READING PASSAGE
|---|

Trump’s Fed Pick Appears on Bloomberg TV, Then Is Gone
(Bloomberg Businessweek) -- This much we know about Stephen Moore, who is no longer President Trump’s candidate for a seat on the Federal Reserve’s Board of Governors:
1. Moore told Bloomberg News at a meeting with reporters over breakfast on Thursday morning that he had spoken to someone at the White House on Wednesday and had no indication he would not be nominated. “My biggest ally is the president,” he said. “He’s full speed ahead.”
2. Right after the breakfast, which was at Bloomberg’s Washington offices, Moore went on Bloomberg TV and said, “I’m not so sure I agree with the White House that we should cut rates by an entire percentage point.” He added, “I just don’t see the case for that right now.” For those who didn’t catch it live, Moore’s statement appeared on the Bloomberg terminal at 10:44 a.m.
3. At 12:29 p.m., Trump tweeted that “Steve Moore, a great pro-growth economist and a truly fine person, has decided to withdraw from the Fed process.” He praised Moore for winning the “battle of ideas” over tax cuts and deregulation.
We may never know what happened between Moore and Trump, but here are two conflicting theories, both centered on Moore’s disagreement with Trump over a rate cut.
One is that Moore knew his candidacy was fatally wounded over personal issues involving back taxes and accusations of sexism. So he tried to change the narrative by publicly disagreeing with the president, inviting his failure to be portrayed as a matter of principle.
An alternative theory is that Moore still thought he could get the Fed job but for some reason chose to be honest about his views on monetary policy. (As former Bloomberg View columnist Michael Kinsley said, a gaffe is when a politician tells the truth.) Trump caught wind of what Moore said and decided to ax him, because Trump brooks no disloyalty.

|---|

SUPPLIED MATERIAL
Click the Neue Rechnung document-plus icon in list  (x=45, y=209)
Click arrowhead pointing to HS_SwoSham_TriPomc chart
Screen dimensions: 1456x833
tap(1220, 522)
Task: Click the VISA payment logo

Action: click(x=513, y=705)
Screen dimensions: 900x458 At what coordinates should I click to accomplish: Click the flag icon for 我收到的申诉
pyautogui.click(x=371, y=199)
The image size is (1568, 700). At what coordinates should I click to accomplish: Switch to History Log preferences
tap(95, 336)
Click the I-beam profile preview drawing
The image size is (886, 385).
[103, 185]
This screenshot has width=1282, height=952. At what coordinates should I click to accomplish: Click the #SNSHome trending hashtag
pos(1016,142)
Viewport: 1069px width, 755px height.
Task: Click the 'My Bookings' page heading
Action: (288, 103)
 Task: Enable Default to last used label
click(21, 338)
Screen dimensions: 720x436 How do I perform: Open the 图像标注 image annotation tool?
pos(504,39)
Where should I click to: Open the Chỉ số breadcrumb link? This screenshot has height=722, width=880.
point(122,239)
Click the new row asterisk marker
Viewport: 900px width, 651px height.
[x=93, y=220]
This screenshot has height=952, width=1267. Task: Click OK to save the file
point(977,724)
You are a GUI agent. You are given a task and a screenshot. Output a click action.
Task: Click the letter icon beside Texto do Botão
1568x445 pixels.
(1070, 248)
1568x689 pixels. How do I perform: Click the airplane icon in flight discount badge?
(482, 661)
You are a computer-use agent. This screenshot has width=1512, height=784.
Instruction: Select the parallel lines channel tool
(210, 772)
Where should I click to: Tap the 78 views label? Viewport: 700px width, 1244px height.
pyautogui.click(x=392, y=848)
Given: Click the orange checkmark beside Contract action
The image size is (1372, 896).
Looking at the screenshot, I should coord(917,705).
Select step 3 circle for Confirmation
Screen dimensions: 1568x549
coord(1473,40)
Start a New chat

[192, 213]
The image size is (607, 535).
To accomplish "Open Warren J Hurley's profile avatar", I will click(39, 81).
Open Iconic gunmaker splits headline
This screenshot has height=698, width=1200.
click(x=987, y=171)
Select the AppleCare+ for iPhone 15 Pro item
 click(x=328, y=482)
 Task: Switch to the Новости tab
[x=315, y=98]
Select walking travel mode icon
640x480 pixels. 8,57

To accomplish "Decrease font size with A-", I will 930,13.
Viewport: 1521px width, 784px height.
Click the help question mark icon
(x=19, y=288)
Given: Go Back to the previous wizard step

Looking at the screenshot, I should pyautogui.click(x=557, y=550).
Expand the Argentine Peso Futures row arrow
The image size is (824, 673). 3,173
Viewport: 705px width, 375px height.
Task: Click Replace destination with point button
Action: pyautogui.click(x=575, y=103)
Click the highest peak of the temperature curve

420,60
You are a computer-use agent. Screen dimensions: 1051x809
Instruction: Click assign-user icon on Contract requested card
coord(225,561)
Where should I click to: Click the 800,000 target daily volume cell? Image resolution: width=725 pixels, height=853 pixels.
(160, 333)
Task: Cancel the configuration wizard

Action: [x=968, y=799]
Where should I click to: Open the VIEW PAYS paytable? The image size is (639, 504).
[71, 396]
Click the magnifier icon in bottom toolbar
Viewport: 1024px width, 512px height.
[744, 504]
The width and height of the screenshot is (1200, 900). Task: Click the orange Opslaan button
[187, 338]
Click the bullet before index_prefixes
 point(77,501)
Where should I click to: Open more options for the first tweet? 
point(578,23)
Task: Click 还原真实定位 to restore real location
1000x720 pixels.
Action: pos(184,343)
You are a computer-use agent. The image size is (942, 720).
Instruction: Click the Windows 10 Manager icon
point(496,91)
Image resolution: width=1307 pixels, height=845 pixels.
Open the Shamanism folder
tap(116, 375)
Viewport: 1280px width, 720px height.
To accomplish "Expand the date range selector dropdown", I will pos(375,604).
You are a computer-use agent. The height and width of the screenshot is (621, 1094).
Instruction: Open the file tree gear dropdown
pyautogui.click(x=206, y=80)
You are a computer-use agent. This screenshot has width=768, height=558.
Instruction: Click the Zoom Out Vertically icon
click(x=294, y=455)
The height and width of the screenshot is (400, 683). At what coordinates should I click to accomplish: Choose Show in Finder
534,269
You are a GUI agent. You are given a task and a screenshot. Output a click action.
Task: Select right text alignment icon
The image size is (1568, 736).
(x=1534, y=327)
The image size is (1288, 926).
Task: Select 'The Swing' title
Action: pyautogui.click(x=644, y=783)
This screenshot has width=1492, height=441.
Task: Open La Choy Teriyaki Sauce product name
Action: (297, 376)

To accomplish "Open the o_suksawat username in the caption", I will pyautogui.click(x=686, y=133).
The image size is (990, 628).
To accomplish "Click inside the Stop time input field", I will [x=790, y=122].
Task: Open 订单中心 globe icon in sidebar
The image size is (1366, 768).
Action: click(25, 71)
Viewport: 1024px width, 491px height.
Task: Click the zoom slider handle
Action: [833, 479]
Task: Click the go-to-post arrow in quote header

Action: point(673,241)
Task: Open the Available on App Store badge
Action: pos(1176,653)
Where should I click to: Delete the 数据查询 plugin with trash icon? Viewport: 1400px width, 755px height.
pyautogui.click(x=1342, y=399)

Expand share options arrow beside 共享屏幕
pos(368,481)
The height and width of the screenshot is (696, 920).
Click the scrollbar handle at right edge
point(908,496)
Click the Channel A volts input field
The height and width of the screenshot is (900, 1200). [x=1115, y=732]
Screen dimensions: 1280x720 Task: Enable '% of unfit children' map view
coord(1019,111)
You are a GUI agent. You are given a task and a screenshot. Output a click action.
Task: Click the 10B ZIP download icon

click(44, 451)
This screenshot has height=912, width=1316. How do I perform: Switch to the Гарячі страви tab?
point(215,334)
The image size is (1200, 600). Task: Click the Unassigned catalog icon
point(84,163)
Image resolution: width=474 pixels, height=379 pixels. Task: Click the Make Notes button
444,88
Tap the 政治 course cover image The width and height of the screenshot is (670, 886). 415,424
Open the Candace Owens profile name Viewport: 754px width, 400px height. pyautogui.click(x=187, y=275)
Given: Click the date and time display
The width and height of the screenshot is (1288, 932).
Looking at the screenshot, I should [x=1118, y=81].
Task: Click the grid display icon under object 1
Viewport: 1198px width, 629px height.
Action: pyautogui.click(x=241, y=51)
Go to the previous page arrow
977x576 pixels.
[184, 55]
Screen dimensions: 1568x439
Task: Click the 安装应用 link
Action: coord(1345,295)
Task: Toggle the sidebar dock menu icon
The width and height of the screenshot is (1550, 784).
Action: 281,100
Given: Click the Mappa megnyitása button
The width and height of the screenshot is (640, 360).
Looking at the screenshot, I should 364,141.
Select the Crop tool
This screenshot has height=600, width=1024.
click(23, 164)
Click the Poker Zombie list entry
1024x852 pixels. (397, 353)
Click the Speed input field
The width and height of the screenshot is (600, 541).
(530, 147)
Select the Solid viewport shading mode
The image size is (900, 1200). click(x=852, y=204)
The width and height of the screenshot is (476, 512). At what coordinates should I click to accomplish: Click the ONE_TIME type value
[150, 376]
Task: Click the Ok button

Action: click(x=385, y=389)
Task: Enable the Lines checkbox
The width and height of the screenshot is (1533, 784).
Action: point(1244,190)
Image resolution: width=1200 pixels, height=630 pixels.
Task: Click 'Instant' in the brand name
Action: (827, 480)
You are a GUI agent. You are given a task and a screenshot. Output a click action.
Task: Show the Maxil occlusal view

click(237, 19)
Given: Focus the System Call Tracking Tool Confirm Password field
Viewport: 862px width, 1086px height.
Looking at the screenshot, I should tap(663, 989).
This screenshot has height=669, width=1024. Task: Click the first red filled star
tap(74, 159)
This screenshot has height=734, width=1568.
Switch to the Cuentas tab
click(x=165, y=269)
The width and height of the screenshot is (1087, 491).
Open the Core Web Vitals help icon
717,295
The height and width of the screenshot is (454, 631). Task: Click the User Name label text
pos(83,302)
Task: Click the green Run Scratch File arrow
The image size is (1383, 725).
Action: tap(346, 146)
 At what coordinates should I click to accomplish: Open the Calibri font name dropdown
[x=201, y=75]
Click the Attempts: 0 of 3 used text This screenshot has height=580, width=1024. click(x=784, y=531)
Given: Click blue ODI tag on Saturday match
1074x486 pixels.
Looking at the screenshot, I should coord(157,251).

|---|

TASKS TO COMPLETE
1. Could you reproduce the Stephen Moore article word for word, everything from "One is that" down to "matter of principle."?
2. In the Stephen Moore article, can you turn the paragraph beginning "Right after the breakfast" into a short bulleted list that keeps its main facts?
3. Can you carry the Stephen Moore article forward from its final sentence?
None of the records is needed here.

TASK RESULTS
1.
One is that Moore knew his candidacy was fatally wounded over personal issues involving back taxes and accusations of sexism. So he tried to change the narrative by publicly disagreeing with the president, inviting his failure to be portrayed as a matter of principle.

2.
- Right after the breakfast at Bloomberg's Washington offices, Moore went on Bloomberg TV.
- He said he was not sure he agreed with the White House that rates should be cut by an entire percentage point.
- He added that he didn't see the case for that right now.
- His statement appeared on the Bloomberg terminal at 10:44 a.m.

3.
Whatever happened, happened quickly. Bloomberg’s Joshua Green tweeted at 12:32 p.m. that he had spoken with Moore half an hour earlier—that is, after the TV appearance and only half an hour before Trump’s tweets—and Moore was continuing to say that his nomination was “full speed ahead.”
Moore’s explanation is that he withdrew for family reasons. “The unrelenting attacks on my character have become untenable for me and my family and 3 more months of this would be too hard on us,” he wrote in a letter to the president that was distributed to reporters by email. He added that “Trumponomics have been VINDICATED” and said, “I will continue to be a loud economic voice advocating for your policies,” followed by: “I am always at your disposal.”
Trump nominated two toxic candidates—Moore and Herman Cain—to the Fed board, and now both candidacies have blown up on him. Trump may double down and nominate other candidates who are strongly pro-Trump. He might go more for apolitical technocrats in the model of Fed Chairman Jerome Powell and Vice Chairman Richard Clarida. Or he may just sit back and leave the two seats empty for a while.